The semantic article isn't going to come from individual scientists rebelling and marking up their own text. It's going to be a publisher value-added service - "let us make your article integrated, and comprehensible, so that you maximize your citation count and potential collaboration."

Sounds good, doesn't it?

Focusing on the control of copies of the article, of the story, isn't just a losing strategy because of the open access movement, although it is that as well. It's the wrong concept entirely. Translation is a service for which authors would gladly pay. For which searchers would gladly pay. And it's a market that is going to get more valuable as a result of open systems, not less valuable, as the cost of controlled scientific published content drops thanks to green and gold open access.

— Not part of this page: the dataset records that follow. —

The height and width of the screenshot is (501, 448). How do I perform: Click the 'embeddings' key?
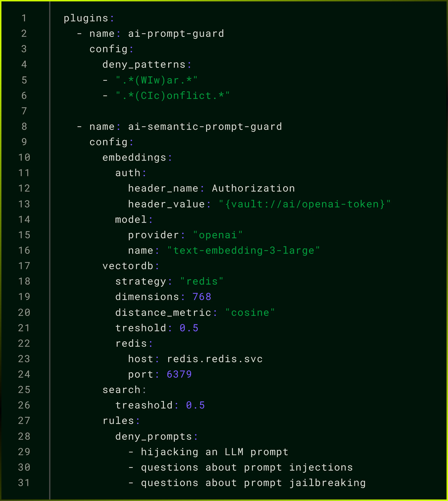pyautogui.click(x=134, y=158)
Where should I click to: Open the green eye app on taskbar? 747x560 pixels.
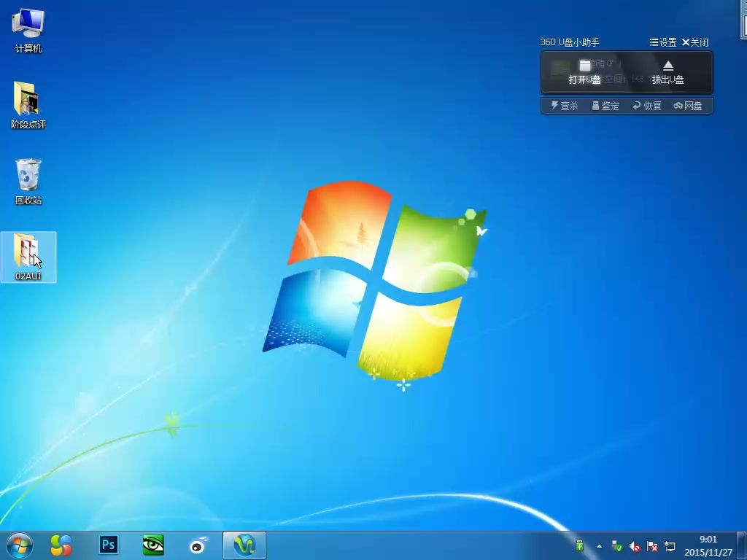(153, 545)
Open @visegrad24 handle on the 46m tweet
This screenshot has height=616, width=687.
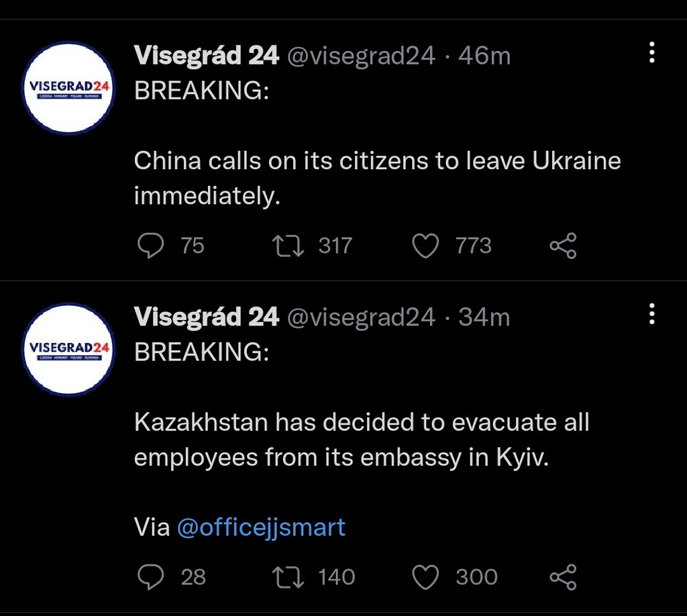pos(361,56)
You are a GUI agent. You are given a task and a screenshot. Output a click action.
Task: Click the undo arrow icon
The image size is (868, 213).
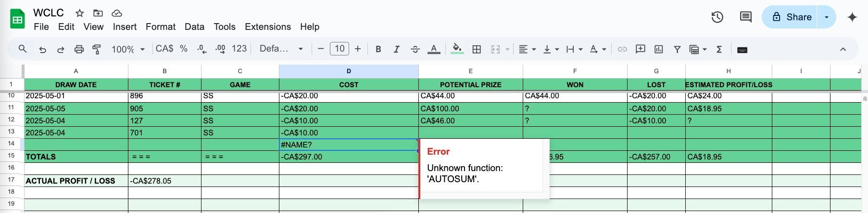[x=43, y=49]
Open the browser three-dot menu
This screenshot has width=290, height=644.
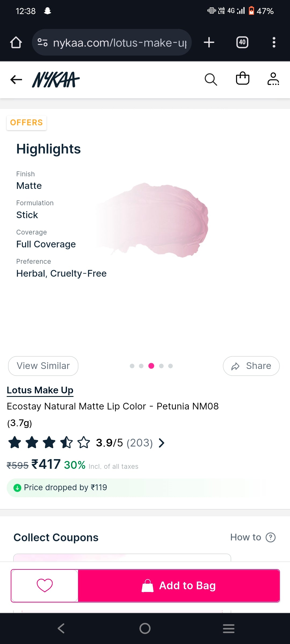274,42
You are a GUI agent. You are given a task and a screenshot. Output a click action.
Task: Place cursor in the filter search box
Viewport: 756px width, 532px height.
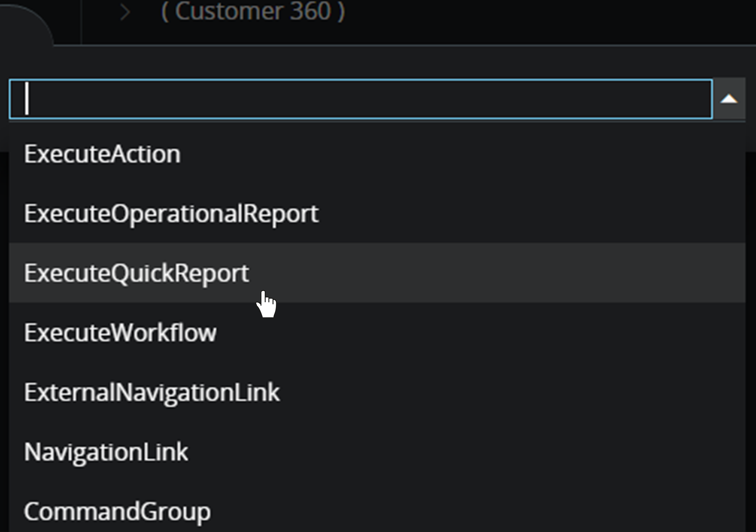(360, 99)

Think about Clayton Christensen's law of conservation of attractive profits: "When attractive profits disappear at one stage in the value chain because a product becomes commoditized, the opportunity to earn attractive profits with proprietary products usually emerges at an adjacent stage."

Publishers are trying to fight the commoditization of the story. They shouldn't. The vast majority of the stories are bought and paid for by the public one way or the other. Publishers should be looking at the place where they can compete on proprietary services, and taking over those markets before their competitors - or startups - beat them to it. There is enormous opportunity in the emerging open access world to make money without needing to vigilantly police the movement of content.

Help the scientists tell their stories in a way that lets those stories integrate into the digital web. Don't just gussy up a paper version of a story with hyperlinks. Don't focus on controlling the movement of stories. They're sand in your hands once they're on the network. Embrace that fact. Find the value in the next layer, the service layer.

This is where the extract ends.